RECORDS PROVIDED START
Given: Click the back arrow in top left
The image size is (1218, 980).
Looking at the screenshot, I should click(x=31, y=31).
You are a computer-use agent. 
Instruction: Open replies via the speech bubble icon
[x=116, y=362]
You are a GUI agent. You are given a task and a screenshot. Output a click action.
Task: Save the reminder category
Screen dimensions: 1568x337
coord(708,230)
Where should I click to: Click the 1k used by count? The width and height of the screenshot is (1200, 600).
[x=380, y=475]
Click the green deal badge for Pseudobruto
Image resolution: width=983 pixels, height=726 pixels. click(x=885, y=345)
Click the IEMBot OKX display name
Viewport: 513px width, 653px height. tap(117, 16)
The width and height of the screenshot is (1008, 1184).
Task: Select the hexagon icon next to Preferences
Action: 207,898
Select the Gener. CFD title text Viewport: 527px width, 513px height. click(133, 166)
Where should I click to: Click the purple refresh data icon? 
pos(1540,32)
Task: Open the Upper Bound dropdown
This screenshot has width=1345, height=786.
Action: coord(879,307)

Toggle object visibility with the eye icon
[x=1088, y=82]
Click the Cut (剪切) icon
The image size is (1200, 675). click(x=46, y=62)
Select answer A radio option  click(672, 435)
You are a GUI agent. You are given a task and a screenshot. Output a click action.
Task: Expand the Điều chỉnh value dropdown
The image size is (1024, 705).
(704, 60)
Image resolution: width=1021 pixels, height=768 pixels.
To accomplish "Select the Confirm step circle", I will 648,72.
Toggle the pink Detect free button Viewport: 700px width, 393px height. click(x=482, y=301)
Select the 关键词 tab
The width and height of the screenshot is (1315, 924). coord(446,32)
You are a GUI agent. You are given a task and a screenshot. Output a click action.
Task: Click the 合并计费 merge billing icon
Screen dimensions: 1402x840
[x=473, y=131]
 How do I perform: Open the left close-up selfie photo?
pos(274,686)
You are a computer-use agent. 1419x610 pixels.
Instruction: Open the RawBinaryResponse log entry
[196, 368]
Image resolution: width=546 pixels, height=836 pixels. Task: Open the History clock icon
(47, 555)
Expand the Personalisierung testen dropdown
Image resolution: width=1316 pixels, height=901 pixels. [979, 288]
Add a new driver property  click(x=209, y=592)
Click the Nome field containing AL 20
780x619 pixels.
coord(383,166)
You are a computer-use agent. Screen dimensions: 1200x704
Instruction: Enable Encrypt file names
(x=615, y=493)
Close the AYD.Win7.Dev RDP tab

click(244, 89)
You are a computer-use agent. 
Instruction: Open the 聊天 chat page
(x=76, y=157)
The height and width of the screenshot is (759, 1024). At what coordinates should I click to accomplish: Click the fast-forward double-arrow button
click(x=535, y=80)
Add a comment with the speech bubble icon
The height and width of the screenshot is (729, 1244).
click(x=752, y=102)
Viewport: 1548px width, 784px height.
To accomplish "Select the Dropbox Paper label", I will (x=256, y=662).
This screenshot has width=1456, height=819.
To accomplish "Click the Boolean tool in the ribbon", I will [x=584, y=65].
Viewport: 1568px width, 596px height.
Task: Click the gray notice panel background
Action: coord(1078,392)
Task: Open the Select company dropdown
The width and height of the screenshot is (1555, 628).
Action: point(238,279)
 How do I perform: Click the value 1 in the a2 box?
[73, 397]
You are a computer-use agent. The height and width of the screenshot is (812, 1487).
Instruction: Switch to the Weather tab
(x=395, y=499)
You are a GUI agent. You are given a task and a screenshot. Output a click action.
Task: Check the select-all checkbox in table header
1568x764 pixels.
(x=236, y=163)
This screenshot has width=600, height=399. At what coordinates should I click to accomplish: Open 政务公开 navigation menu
RECORDS PROVIDED END
[WHAT YOU NEED TO DO]:
Retype the complete listing exactly.

[RESPONSE BOX]:
Given: Click the back arrow in top left
The image size is (1218, 980).
Looking at the screenshot, I should click(x=31, y=31).
You are a computer-use agent. 
Instruction: Open replies via the speech bubble icon
[x=116, y=362]
You are a GUI agent. You are given a task and a screenshot. Output a click action.
Task: Save the reminder category
Screen dimensions: 1568x337
coord(708,230)
Where should I click to: Click the 1k used by count? The width and height of the screenshot is (1200, 600).
[x=380, y=475]
Click the green deal badge for Pseudobruto
Image resolution: width=983 pixels, height=726 pixels. click(x=885, y=345)
Click the IEMBot OKX display name
Viewport: 513px width, 653px height. tap(117, 16)
The width and height of the screenshot is (1008, 1184).
Task: Select the hexagon icon next to Preferences
Action: 207,898
Select the Gener. CFD title text Viewport: 527px width, 513px height. click(133, 166)
Where should I click to: Click the purple refresh data icon? 
pos(1540,32)
Task: Open the Upper Bound dropdown
This screenshot has width=1345, height=786.
Action: coord(879,307)

Toggle object visibility with the eye icon
[x=1088, y=82]
Click the Cut (剪切) icon
The image size is (1200, 675). click(x=46, y=62)
Select answer A radio option  click(672, 435)
You are a GUI agent. You are given a task and a screenshot. Output a click action.
Task: Expand the Điều chỉnh value dropdown
The image size is (1024, 705).
(704, 60)
Image resolution: width=1021 pixels, height=768 pixels.
To accomplish "Select the Confirm step circle", I will 648,72.
Toggle the pink Detect free button Viewport: 700px width, 393px height. click(x=482, y=301)
Select the 关键词 tab
The width and height of the screenshot is (1315, 924). coord(446,32)
You are a GUI agent. You are given a task and a screenshot. Output a click action.
Task: Click the 合并计费 merge billing icon
Screen dimensions: 1402x840
[x=473, y=131]
 How do I perform: Open the left close-up selfie photo?
pos(274,686)
You are a computer-use agent. 1419x610 pixels.
Instruction: Open the RawBinaryResponse log entry
[196, 368]
Image resolution: width=546 pixels, height=836 pixels. Task: Open the History clock icon
(47, 555)
Expand the Personalisierung testen dropdown
Image resolution: width=1316 pixels, height=901 pixels. [979, 288]
Add a new driver property  click(x=209, y=592)
Click the Nome field containing AL 20
780x619 pixels.
coord(383,166)
You are a computer-use agent. Screen dimensions: 1200x704
Instruction: Enable Encrypt file names
(x=615, y=493)
Close the AYD.Win7.Dev RDP tab

click(244, 89)
You are a computer-use agent. 
Instruction: Open the 聊天 chat page
(x=76, y=157)
The height and width of the screenshot is (759, 1024). At what coordinates should I click to accomplish: Click the fast-forward double-arrow button
click(x=535, y=80)
Add a comment with the speech bubble icon
The height and width of the screenshot is (729, 1244).
click(x=752, y=102)
Viewport: 1548px width, 784px height.
To accomplish "Select the Dropbox Paper label", I will (x=256, y=662).
This screenshot has width=1456, height=819.
To accomplish "Click the Boolean tool in the ribbon", I will [x=584, y=65].
Viewport: 1568px width, 596px height.
Task: Click the gray notice panel background
Action: coord(1078,392)
Task: Open the Select company dropdown
The width and height of the screenshot is (1555, 628).
Action: point(238,279)
 How do I perform: Click the value 1 in the a2 box?
[73, 397]
You are a computer-use agent. The height and width of the screenshot is (812, 1487).
Instruction: Switch to the Weather tab
(x=395, y=499)
You are a GUI agent. You are given a task and a screenshot. Output a click action.
Task: Check the select-all checkbox in table header
1568x764 pixels.
(x=236, y=163)
This screenshot has width=600, height=399. At what coordinates should I click to accomplish: Open 政务公开 navigation menu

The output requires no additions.